## YOUR INSTRUCTIONS
Every line from the one containing "The width and height of the screenshot is (1368, 730)." through the end of the listing below must be given again exactly, and nothing else; exclude pictures.

## RECORDS TO USE
-*-*-

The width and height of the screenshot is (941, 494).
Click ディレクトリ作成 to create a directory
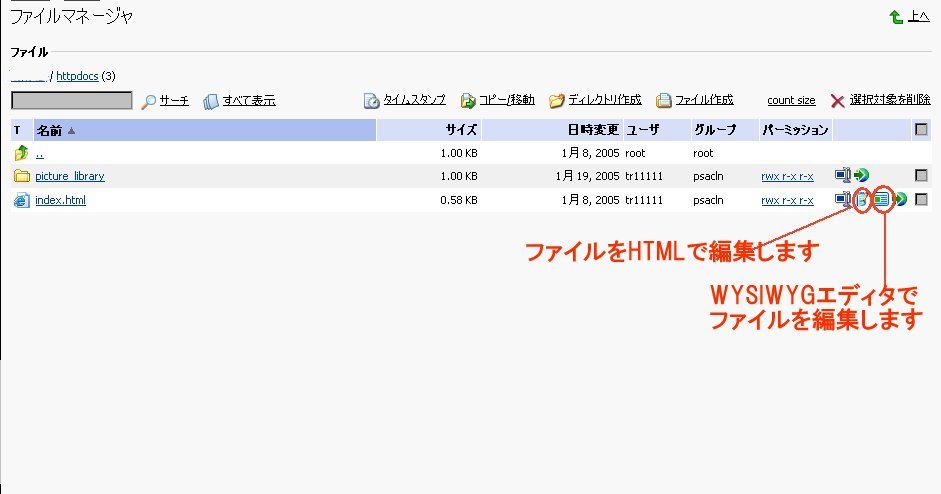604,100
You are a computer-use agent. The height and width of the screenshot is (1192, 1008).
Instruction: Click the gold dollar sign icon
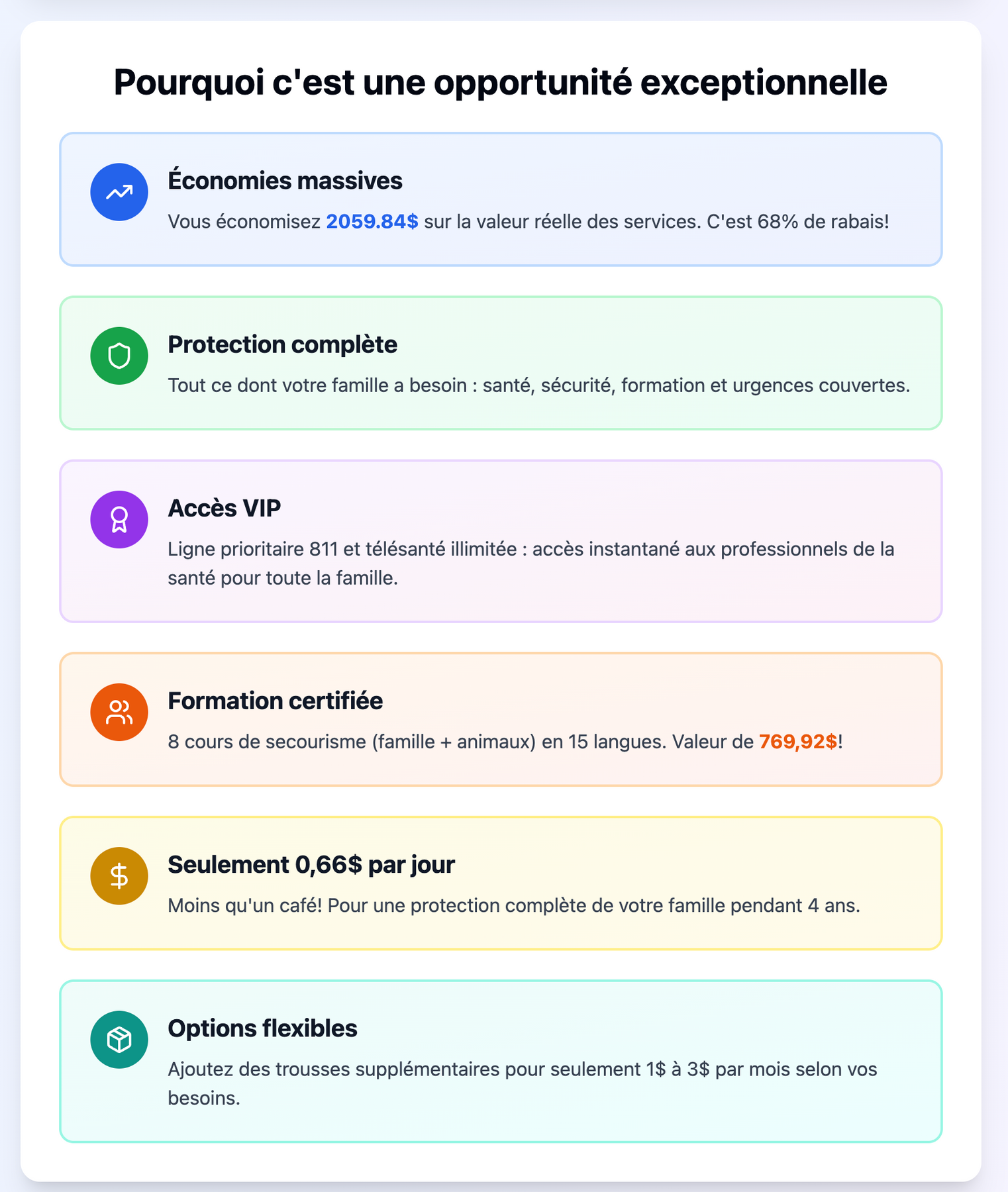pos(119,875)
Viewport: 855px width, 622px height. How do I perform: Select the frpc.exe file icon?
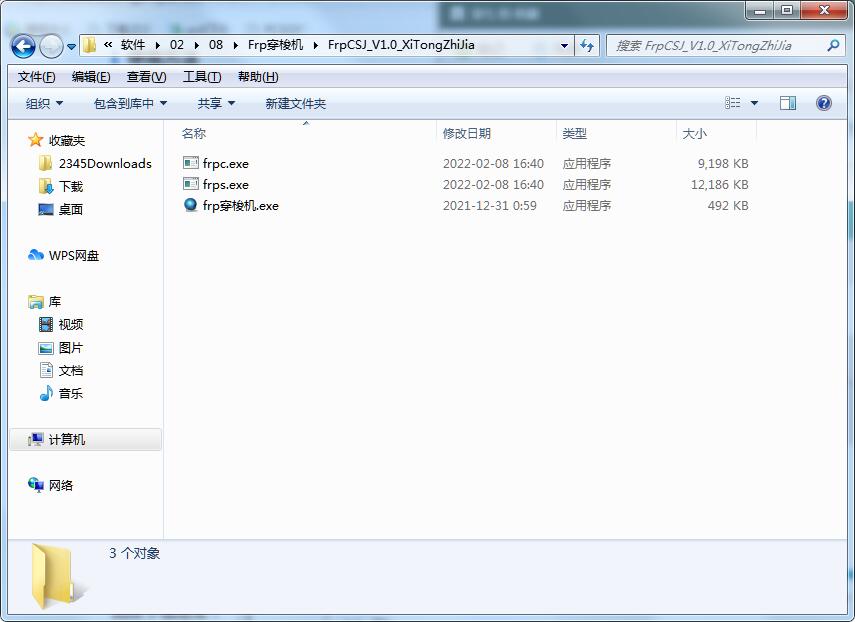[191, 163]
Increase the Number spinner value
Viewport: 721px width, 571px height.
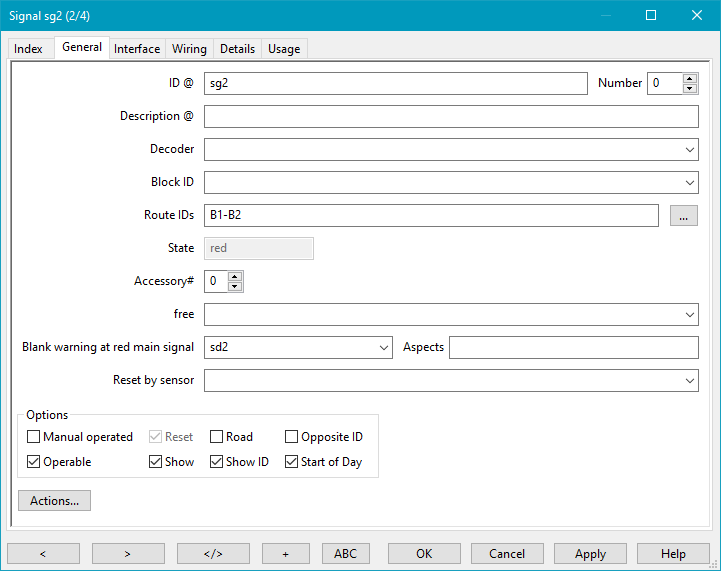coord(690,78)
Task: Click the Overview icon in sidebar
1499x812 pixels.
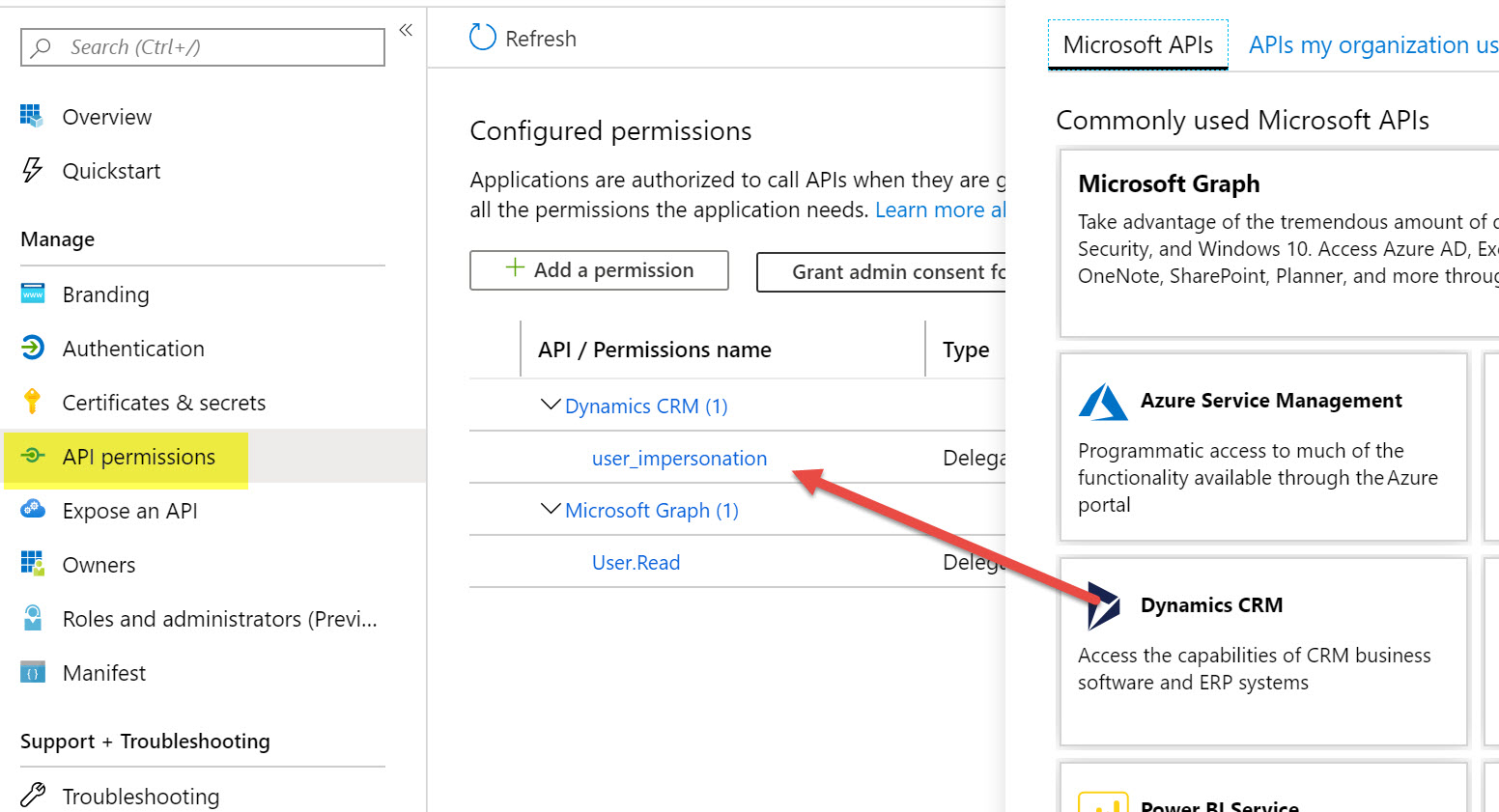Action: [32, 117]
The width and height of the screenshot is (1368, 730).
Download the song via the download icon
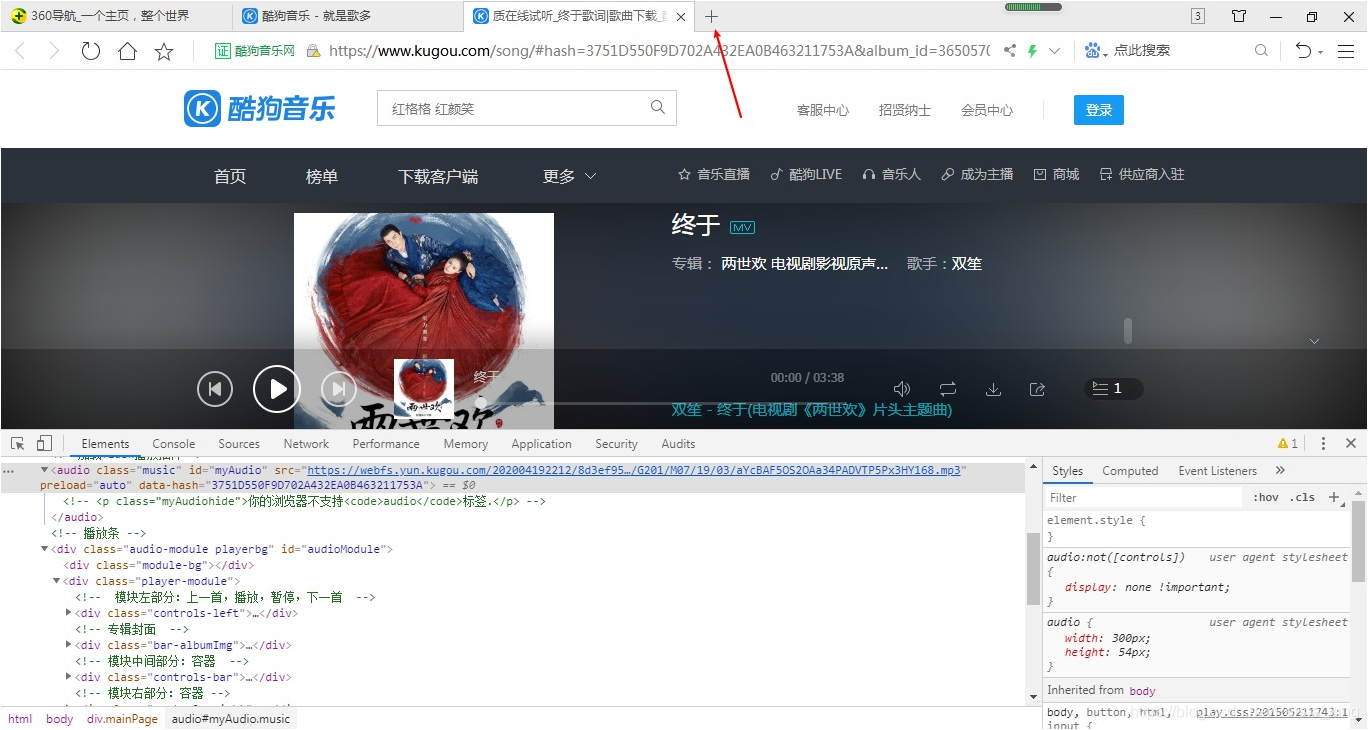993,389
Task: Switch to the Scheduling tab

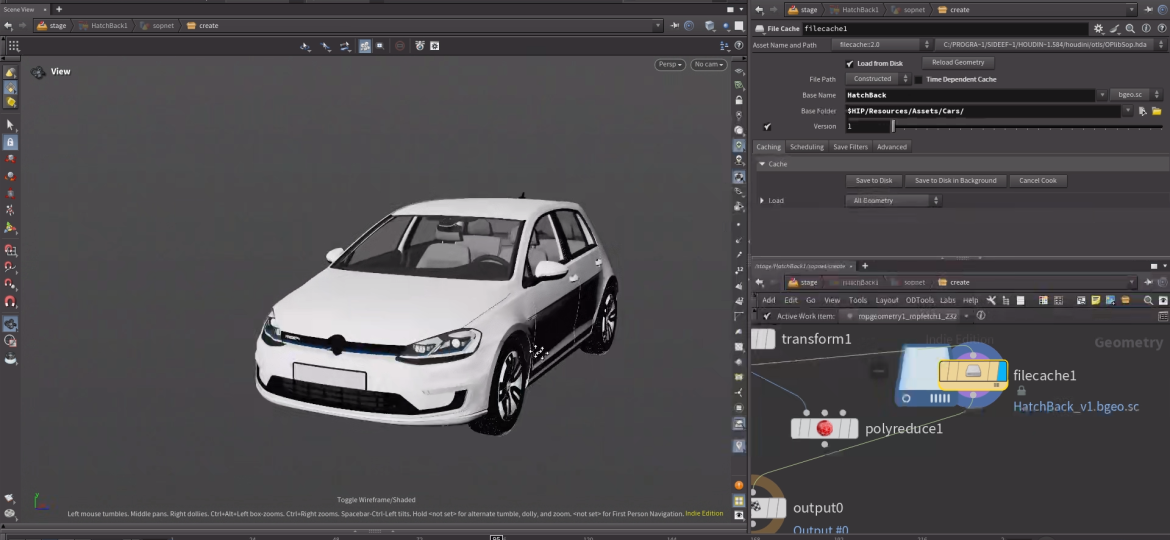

-*-*-

## FINAL ANSWER
The width and height of the screenshot is (1368, 730).
Download the song via the download icon
993,389
Task: Switch to the Scheduling tab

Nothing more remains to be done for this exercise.